#### [The task]
From the entries below, transcribe exactly the lines between the line holding "Given: Close the" and the line holding "You are a computer-use", inclusive; skip all other lines.

[[ Given data, beginning ]]

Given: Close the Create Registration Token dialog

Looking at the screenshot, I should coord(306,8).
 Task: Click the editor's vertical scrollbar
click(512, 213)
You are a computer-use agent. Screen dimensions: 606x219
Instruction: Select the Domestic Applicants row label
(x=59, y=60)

[[ Given data, end ]]
[[ Given data, beginning ]]

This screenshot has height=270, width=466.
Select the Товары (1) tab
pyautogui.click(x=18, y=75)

[[ Given data, end ]]
[[ Given data, beginning ]]

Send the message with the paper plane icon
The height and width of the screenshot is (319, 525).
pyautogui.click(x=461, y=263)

[[ Given data, end ]]

#### [Result of the task]
Given: Close the Create Registration Token dialog

Looking at the screenshot, I should coord(306,8).
 Task: Click the editor's vertical scrollbar
click(512, 213)
You are a computer-use agent. Screen dimensions: 606x219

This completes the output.